Investigação, detenção, julgamento, condenação e cadeia. A prisão é, para muitos, ainda assim, o mal menor... para alguns prontificados carrascos, ideal mesmo seria a castração ou, até mesmo, o extermínio!

Posto isto impõe saber-se: destituem-se os execráveis pedófilos, condenados e presos, dos seus direitos e, em particular, o direito à saúde? Se não, então há alguma diferença, qualitativa ou quantitativa, nos cuidados a prestar? Altera-se a relação médico-doente ou psicólogo-cliente? Dispensam-se cuidados deliberadamente incompletos?

Como médico do Estabelecimento Prisional da Carregueira, em marcha rápida para acudir os reclusos/doentes urgentes, já ouvi expressões do tipo: “Sr. Dr. não se apresse, se ele morrer não se perde nada...!” ou “O Dr. sabe o que ele fez?” A reprovação social sente-se também dentro da prisão. Em virtude da Declaração Universal dos Direitos do Homem, da Constituição da República Portuguesa, do Código Deontológico da Ordem dos Médicos e da minha própria consciência decorre que não concebo, em contexto prisional, outra senão uma medicina holística, baseada na evidência e na excelência da praxis clínica.

O pedófilo já acumula a pena judicial com o asco comunitário. Acresce que não me cumpre a mim, seu médico, amputar a minha prática, instigado por preconceitos, moral, antipatias... Ab initio, ambiciono com os reclusos uma proximidade que sustente uma relação de consolidada confiança, num ambiente eminentemente hostil. Criam-se, assim, as condições para uma orientação clínica bem-sucedida cujos “frutos” são a estabilidade física e mental, adesão terapêutica e, consequentemente, a diminuição do número de pedidos de consulta, de necessidades de medicação e de exames complementares de diagnóstico. Além disso, considero que persistem os seus direitos à alimentação saudável, ao trabalho e à baixa médica por doença, ao lazer, à manutenção das consultas de especialidades hospitalares, aos cuidados paliativos, ao respeito, à atenção e ao carinho.

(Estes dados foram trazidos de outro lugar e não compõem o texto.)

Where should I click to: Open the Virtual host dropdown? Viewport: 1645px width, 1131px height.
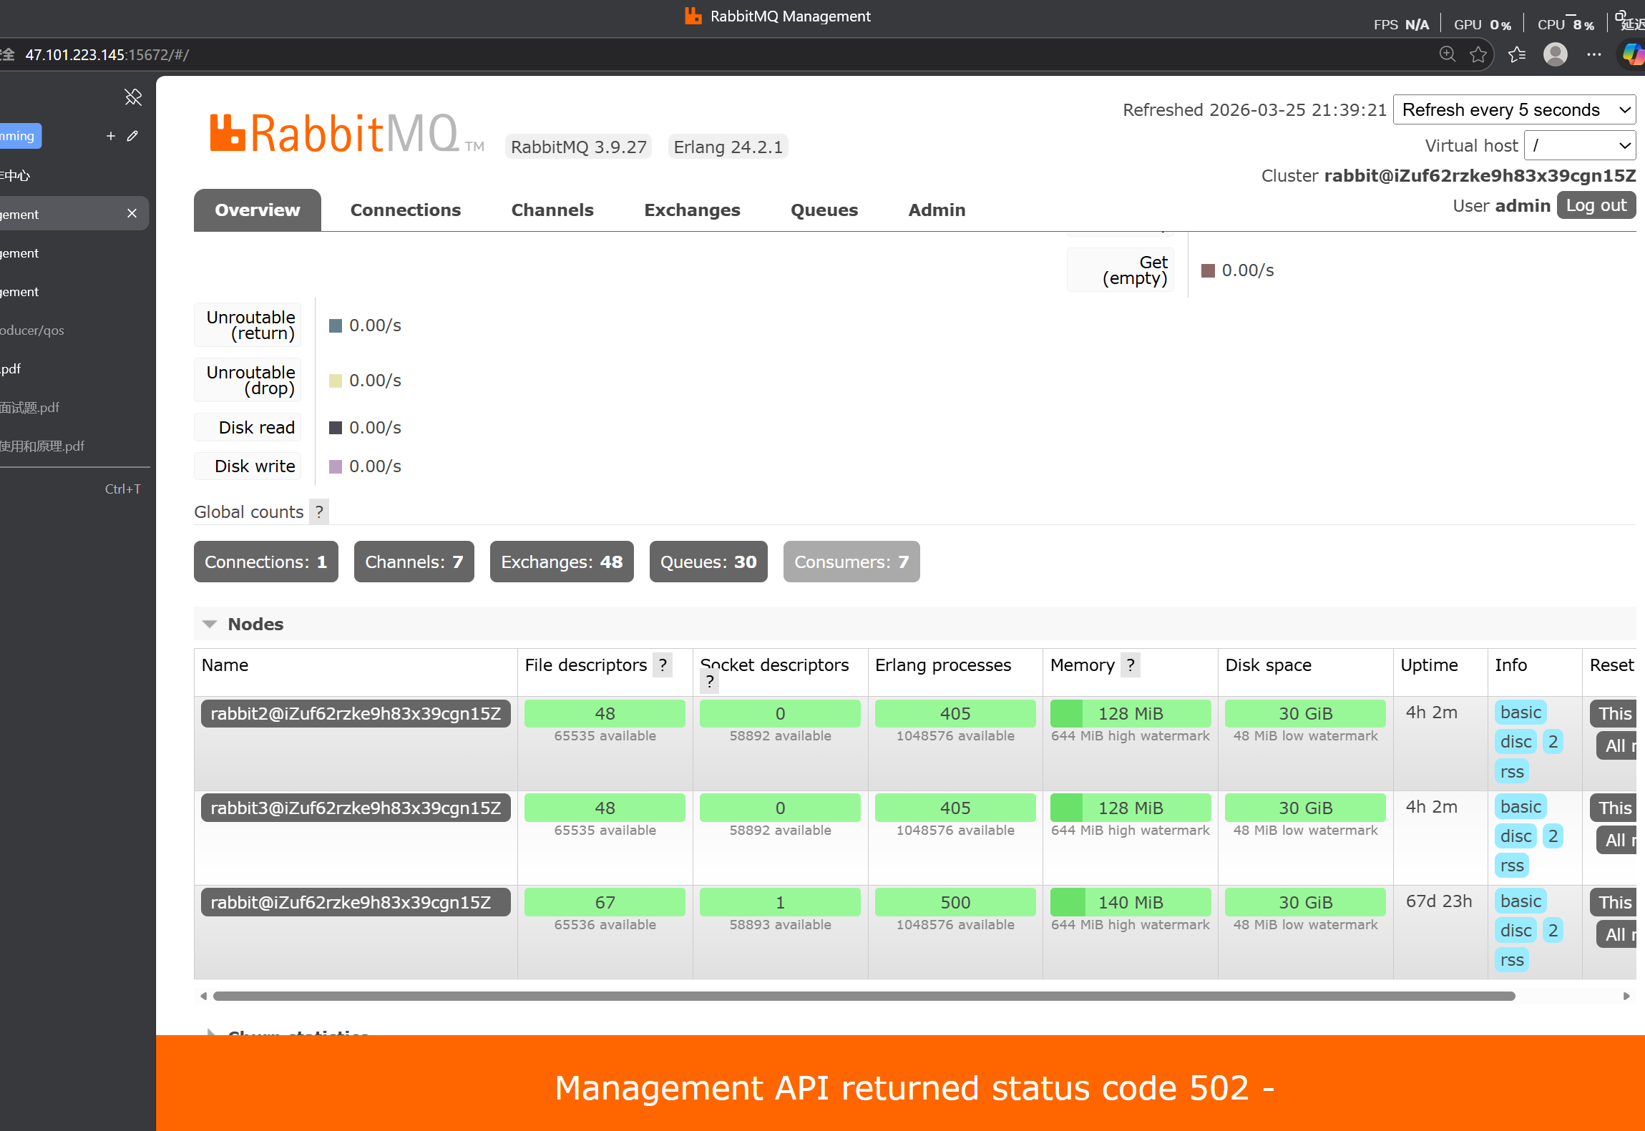[x=1579, y=146]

Isto é tanto mais importante sabendo que, do ponto de vista clínico, são indivíduos muito apelativos, ansiosos, muitas vezes deprimidos, com estados clínicos díspares e, não raramente, muito vulneráveis e, até, terminais.

O exercício da Medicina Prisional deve, pela sua natureza, tanto quanto possível, manter-se indiferente ao tumulto social suscitado pelos casos de condenação por abuso sexual de maior ou menor notoriedade mediática.

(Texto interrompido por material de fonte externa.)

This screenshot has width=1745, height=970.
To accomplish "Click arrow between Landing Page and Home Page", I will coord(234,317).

Em Portugal não existe pena de morte nem prisão perpétua pelo que, por mais grave que seja o crime cometido, a pena de prisão efectiva não excede os 25 anos. O abuso sexual de crianças e adolescentes é um crime com um forte impacto negativo nas vítimas, na sua família e na comunidade. Se os abusadores sexuais (homens ou mulheres) devem ser responsabilizados pelos crimes cometidos? Sem dúvida. Se a pena de prisão, de 25 anos que seja, é suficiente para garantir uma mudança efectiva de comportamentos? Não, não é.

Como psicóloga, defendo que a responsabilização deve ser complementada com processos de intervenção terapêutica, numa perspectiva multidisciplinar. Ainda dentro da prisão, é fundamental estabelecerem com os diversos profissionais uma relação de confiança. Sentirem que continuam a ser sujeitos de direitos e que não vivem rodeados de carrascos, mas sim de pessoas que acreditam que o ser humano não se resume aos seus comportamentos. Após a prisão, é fundamental manter o processo de intervenção terapêutica, diminuindo a probabilidade de recidiva.

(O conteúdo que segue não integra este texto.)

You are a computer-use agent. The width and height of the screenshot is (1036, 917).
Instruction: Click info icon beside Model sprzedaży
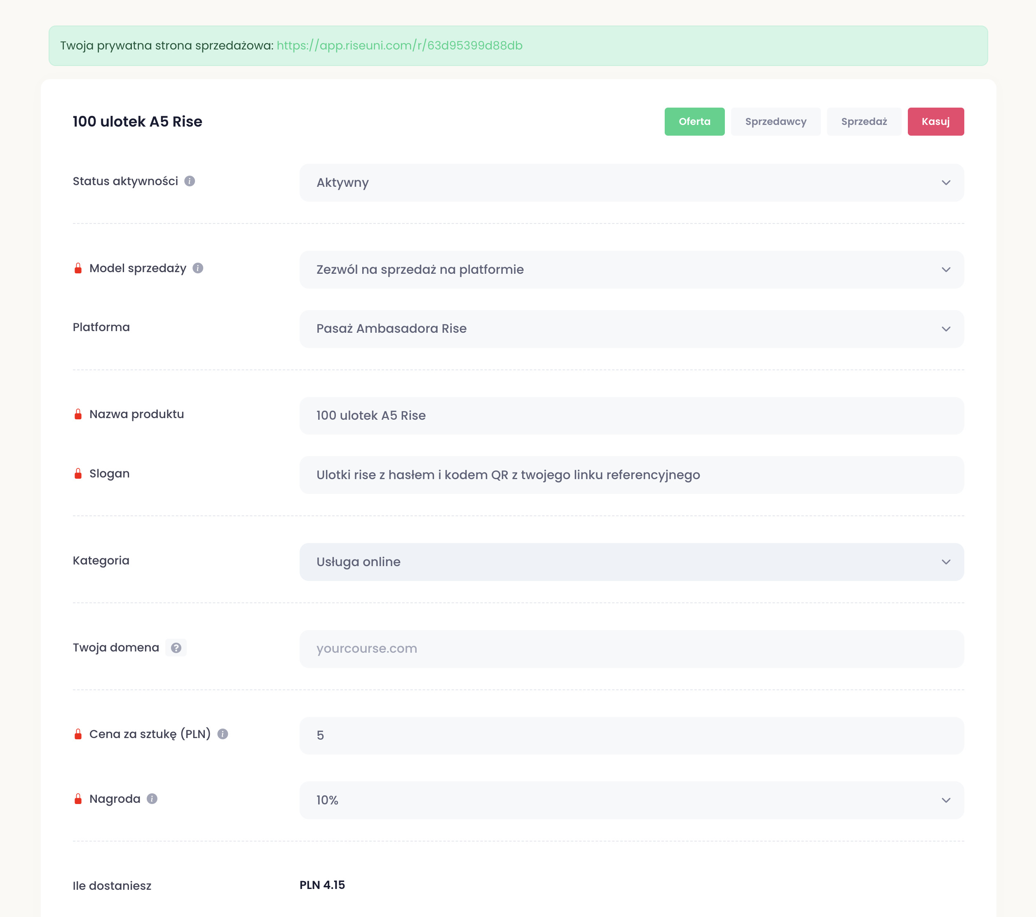[198, 268]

Importa ainda pensar de uma forma mais abrangente. Criar estruturas de apoio onde as pessoas que sentem necessidade de ajuda possam dirigir-se. Tantas vezes, ainda, antes de cometerem o primeiro crime.

Os abusadores sexuais são, também, seres humanos, que podem aprender a mudar comportamentos. Haja quem os ajude nesse processo.